#### [Exercise details]
From the passage below on schedule 30 and its tax provisions, copy out the wording from "Paragraph 4 relates" to "tax treatment symmetrical." without any changes.

#### [Excerpted passage]
Paragraphs 2 and 3 relate to amounts not fully recognised for accounting purposes. Their provisions block certain tax avoidance schemes that involve derivatives. Under a certain scheme and its variants, a company would derecognise in its accounts a derivative that is carried at fair value, with the result that profits arising to the company on that derivative fall out of the account for tax purposes. Where a derivative contract of a company is matched with shares, securities or fixed income instruments issues by it, it might be permissible under generally accepted accounting principles for the contract or amounts arising in respect of the contract not to be recognised in determining the company’s accounting profits or losses for the period. The new legislation requires the profits and losses on the derivative to be fully brought into account for tax purposes, even if they are recognised separately or not at all in the account.
Paragraph 4 relates to amounts not fully recognised for accounting purposes. That is another scheme that involves an intra-group convertible loan that is highly likely to convert into shares of the issuing company. The debtor company accrues and obtains a tax deduction for more than the corresponding taxable amount in the creditor company. The new legislation will input additional taxable credits into the creditor company to make the tax treatment symmetrical.
Paragraph 5 deals with credits and debits for manufactured interest. Again, as announced on 27 January by the Financial Secretary, the paragraph is being introduced to ensure that the tax treatment of manufactured interest payments is consistent with the treatment of such payments in company accounts prepared in accordance with UK GAAP. The announcement followed a decision in the High Court—DCC Holdings (UK) Ltd v. HMRC—relating to the treatment of deemed manufactured payments. It was felt that that decision could result in payers of real manufactured interest obtaining excessive deductions and recipients being taxed on amounts greater than those they actually received.
The legislation will apply to real manufactured interest payments made both before and after 27 January and to manufactured interest payments deemed to be made on or after 27 January. HMRC has indicated that the legislation is not intended to apply to the type of deemed manufactured payments that were the subject of the High Court case. I would be grateful if the Minister would confirm that that is correct.
We look forward to the Minister’s explanation for those proposals, to check that we understand schedule 30 correctly. There is, however, one area on which we would especially like to question the Minister: the retrospective nature of the provision in paragraph 5 following the DCC Holdings case. As I understand it, there was a widely held, but not universal, view on how the legislation should apply, but that did not accord with the Court’s decision on the case. The Chartered Institute of Taxation argues that neither taxpayers who have followed the letter of the law, nor taxpayers who have followed the accepted practice, should be penalised. I would be grateful for the Minister’s view on that.

#### [Supplied material]
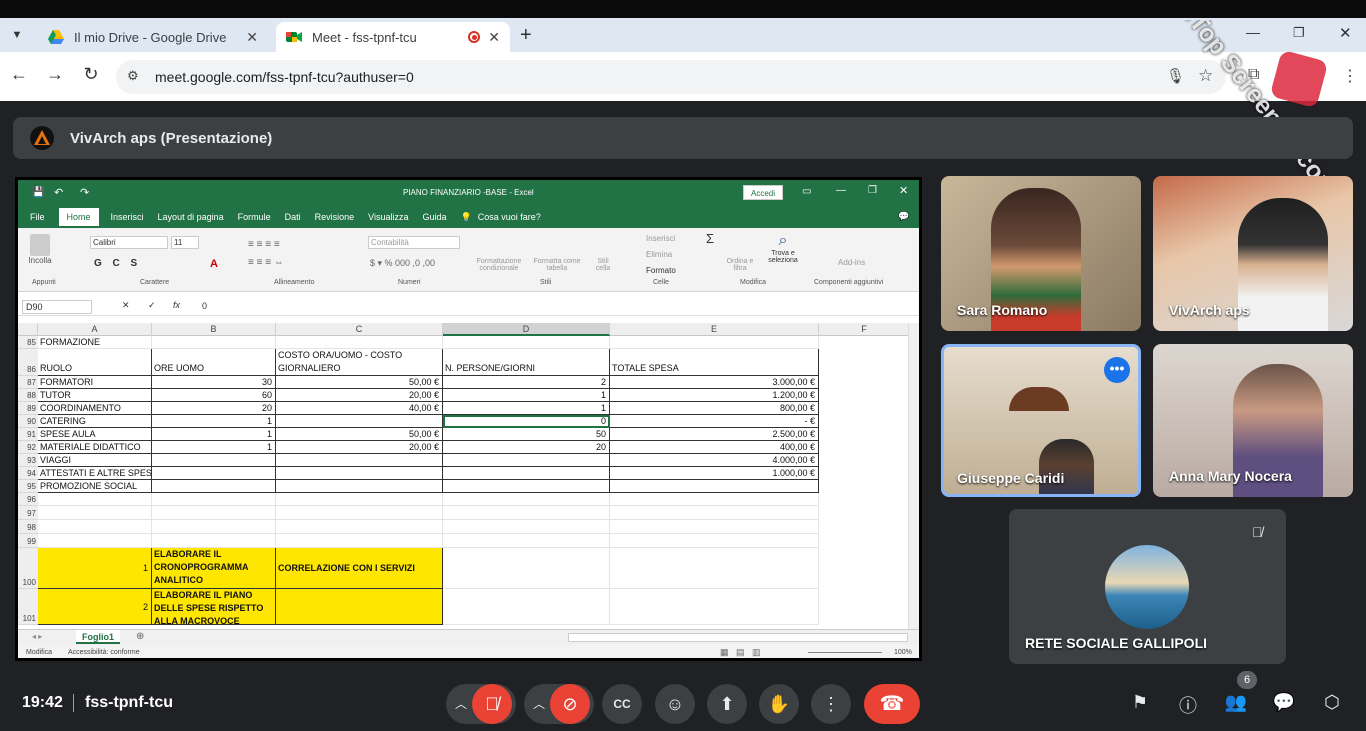 The width and height of the screenshot is (1366, 731). Describe the element at coordinates (360, 474) in the screenshot. I see `cell-c94` at that location.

#### [Written solution]
Paragraph 4 relates to amounts not fully recognised for accounting purposes. That is another scheme that involves an intra-group convertible loan that is highly likely to convert into shares of the issuing company. The debtor company accrues and obtains a tax deduction for more than the corresponding taxable amount in the creditor company. The new legislation will input additional taxable credits into the creditor company to make the tax treatment symmetrical.